Problem requirements: Report every line of the material that contains the string "node".

(Source material begins)

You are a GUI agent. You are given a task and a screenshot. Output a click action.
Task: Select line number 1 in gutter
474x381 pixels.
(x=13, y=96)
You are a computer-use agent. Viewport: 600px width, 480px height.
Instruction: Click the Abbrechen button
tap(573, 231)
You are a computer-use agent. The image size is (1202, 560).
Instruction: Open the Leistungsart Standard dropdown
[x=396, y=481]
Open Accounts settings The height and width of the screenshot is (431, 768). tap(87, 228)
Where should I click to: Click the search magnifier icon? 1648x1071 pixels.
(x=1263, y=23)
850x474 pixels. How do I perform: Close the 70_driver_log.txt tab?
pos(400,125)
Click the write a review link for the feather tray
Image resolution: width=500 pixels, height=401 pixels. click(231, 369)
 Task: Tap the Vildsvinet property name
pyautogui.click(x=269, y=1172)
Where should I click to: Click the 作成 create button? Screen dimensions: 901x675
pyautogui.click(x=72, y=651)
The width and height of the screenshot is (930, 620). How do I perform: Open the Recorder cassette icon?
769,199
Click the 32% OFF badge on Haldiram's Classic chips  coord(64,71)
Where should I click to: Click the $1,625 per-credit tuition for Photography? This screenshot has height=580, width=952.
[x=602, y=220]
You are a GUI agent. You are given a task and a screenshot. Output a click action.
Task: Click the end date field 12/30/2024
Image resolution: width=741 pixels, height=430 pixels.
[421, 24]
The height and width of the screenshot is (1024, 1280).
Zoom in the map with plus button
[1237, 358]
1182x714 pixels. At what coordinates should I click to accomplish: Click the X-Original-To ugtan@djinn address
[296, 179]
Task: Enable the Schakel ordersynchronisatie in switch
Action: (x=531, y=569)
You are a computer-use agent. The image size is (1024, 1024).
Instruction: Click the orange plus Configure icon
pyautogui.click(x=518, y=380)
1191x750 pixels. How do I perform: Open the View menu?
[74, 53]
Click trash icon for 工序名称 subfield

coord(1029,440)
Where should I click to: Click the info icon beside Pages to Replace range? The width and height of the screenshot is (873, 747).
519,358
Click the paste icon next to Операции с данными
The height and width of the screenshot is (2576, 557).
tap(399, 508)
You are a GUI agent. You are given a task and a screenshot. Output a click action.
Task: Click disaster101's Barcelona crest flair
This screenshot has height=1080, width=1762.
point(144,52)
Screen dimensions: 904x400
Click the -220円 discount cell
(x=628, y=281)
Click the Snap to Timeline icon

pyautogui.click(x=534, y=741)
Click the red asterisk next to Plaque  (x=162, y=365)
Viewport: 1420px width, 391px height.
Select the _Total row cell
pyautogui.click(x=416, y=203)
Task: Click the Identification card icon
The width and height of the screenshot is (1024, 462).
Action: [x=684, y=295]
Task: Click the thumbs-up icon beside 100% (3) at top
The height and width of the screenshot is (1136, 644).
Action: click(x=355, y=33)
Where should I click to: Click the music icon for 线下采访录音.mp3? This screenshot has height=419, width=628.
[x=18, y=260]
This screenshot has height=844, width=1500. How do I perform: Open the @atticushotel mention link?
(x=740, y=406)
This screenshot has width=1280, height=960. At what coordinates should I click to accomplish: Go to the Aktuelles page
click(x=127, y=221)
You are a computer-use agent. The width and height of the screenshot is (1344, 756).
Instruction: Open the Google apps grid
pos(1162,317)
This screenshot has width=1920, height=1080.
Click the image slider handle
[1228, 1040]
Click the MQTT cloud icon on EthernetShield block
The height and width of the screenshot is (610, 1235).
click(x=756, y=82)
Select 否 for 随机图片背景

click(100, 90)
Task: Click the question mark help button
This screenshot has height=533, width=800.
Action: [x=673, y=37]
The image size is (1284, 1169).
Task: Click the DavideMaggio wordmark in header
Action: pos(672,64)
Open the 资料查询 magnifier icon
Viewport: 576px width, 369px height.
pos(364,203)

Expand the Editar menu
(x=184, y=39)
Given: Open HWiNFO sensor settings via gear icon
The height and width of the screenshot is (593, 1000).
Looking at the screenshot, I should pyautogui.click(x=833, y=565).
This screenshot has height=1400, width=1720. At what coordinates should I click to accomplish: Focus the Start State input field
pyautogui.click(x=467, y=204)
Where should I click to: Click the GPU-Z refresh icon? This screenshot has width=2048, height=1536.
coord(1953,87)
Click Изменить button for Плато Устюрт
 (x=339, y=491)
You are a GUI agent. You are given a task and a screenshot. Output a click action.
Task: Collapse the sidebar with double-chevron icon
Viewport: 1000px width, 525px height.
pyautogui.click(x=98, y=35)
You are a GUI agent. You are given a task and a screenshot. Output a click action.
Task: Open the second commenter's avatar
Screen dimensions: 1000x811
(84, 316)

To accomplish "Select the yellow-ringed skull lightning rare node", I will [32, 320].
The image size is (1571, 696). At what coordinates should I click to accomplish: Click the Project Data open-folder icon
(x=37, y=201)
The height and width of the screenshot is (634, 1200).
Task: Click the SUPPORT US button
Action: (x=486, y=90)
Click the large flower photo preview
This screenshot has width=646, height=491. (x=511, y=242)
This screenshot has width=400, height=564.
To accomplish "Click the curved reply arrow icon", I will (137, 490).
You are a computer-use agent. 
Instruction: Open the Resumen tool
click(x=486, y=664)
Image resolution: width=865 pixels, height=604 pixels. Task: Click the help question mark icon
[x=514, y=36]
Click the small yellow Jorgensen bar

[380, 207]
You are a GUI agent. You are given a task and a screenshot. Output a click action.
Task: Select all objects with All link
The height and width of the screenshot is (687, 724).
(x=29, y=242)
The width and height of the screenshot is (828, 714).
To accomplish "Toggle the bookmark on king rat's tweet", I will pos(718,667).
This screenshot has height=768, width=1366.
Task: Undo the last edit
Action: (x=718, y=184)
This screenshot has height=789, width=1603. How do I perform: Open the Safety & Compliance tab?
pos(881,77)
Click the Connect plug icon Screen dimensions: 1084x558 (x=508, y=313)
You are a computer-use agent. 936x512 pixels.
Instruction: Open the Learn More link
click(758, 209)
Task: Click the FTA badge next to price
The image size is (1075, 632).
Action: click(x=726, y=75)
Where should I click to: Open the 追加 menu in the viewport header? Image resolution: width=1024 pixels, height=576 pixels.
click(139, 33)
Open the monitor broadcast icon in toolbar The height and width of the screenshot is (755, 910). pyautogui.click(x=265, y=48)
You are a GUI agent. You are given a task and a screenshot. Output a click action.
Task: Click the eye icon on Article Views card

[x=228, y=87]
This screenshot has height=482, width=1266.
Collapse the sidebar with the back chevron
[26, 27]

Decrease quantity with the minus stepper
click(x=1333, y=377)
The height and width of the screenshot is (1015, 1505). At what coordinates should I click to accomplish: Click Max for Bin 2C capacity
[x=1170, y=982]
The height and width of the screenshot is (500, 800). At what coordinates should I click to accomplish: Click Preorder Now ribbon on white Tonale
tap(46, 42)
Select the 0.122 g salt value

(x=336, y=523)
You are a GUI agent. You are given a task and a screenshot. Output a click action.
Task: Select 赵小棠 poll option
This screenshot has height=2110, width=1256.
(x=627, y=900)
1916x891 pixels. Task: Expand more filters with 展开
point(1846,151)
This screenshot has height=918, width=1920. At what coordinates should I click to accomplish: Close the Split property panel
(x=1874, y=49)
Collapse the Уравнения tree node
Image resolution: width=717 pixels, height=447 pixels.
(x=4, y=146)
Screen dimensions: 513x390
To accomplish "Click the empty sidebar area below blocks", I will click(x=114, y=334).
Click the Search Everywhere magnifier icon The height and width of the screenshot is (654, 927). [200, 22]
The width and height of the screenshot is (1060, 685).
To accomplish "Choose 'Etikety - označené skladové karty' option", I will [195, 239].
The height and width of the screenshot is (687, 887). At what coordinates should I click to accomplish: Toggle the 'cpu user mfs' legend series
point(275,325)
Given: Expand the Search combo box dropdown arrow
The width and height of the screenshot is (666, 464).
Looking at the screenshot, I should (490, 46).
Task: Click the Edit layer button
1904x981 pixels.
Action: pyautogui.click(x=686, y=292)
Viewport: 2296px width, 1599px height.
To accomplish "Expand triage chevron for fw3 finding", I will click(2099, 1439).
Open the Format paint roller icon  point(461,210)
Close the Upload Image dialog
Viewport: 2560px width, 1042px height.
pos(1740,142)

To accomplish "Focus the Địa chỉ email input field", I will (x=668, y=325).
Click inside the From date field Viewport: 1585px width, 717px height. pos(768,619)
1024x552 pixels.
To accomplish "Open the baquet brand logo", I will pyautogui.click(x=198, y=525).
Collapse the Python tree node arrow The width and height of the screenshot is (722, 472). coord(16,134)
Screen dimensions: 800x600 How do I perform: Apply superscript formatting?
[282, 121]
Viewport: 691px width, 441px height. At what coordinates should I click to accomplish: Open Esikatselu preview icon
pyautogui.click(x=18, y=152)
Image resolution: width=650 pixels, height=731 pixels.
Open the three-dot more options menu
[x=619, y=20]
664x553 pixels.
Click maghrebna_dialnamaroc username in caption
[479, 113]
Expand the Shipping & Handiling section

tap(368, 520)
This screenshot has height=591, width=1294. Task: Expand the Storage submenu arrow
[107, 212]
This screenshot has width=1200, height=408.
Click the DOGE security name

(Source material ends)

Written response:
To accomplish "Select the yellow-ringed skull lightning rare node", I will [32, 320].
Collapse the Уравнения tree node
Collapse the Python tree node arrow The width and height of the screenshot is (722, 472). coord(16,134)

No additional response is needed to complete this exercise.